Le autorità governative del Kenya rimangono fortemente impegnate nell’attuazione di politiche volte a favorire la crescita del libero mercato, attraverso privatizzazioni e liberalizzazioni. E’ in programma l’attuazione di riforme strutturali volte a rafforzare ulteriormente il settore bancario e finanziario privato e investimenti nel settore delle infrastrutture. Il Kenya e’ impegnato a compiere sforzi per attrarre investimenti esteri abbassando i costi relativi all’avvio di un’attività’ imprenditoriale, attraverso il progressivo consolidamento di un assetto normativo volto a snellire e rendere più trasparente il sistema relativo al rilascio  delle licenze necessarie e definendo un regime di fiscalità agevolata per settori considerati strategici.  L’inflazione annua e’ scesa al 5,7% nel 2013 (rispetto al 9,4% del 2012). Nel 2014 si prospetta un valore dell’inflazione del 6,3%, il cui incremento e’ principalmente imputabile alla crescita attesa dei prezzi dei beni alimentari e di altri generi di consumo. Nel gennaio 2014 la Banca Centrale del Kenya ha fissato i tassi d’interesse all’8,5%. Ci si attenbde che anche i tassi d’interesse del circuito bancario commerciale si avvicinino progressivamente al valore fissato dalla Banca Centrale, spostandosi dal 17% all’ 11% nel 2018.  All’inizio di quest’anno il Governo del Kenya e il FMI hanno avuto colloqui ad alto livello volti ad estendere il sostegno a Nairobi del Fondo Monetario Internazionale, data anche la scadenza del programma triennale Extended Credit Facility di 760 milioni di USD.

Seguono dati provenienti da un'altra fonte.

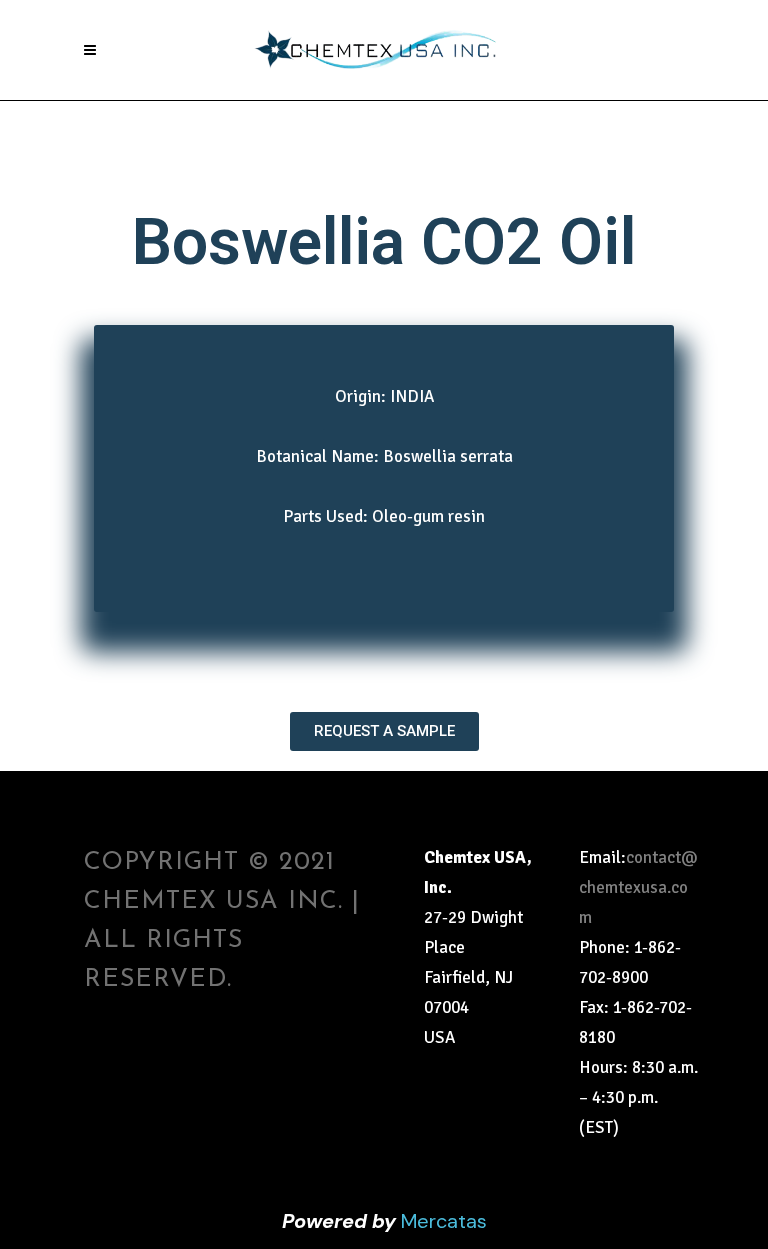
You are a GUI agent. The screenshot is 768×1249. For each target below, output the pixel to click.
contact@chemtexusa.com (638, 887)
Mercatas (444, 1221)
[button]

Nel finanziamento del debito il Governo dovrebbe inoltre avvalersi dell’emissione di un Eurobond, il primo titolo di questo tipo sottoscritto in Kenya, la cui data e’ stata piu’ volte posticipata a seguito del prolungato negoziato con le banche d’affari (principalmente JP Morgan e Barclays Capital) e nell’attesa di condizioni di mercato proprizie.

La bilancia dei pagamenti sta progressivamente migliorando, data la crescita costante dell’export, l’avvio di alcune attività di estrazione minerarie, la fornitura di servizi per il commercio regionale, il turismo e le rimesse dall’estero. Le rimesse costituiscono la voce principale della bilancia dei pagamenti, con un valore di 1.29 miliardi di USD nel 2013.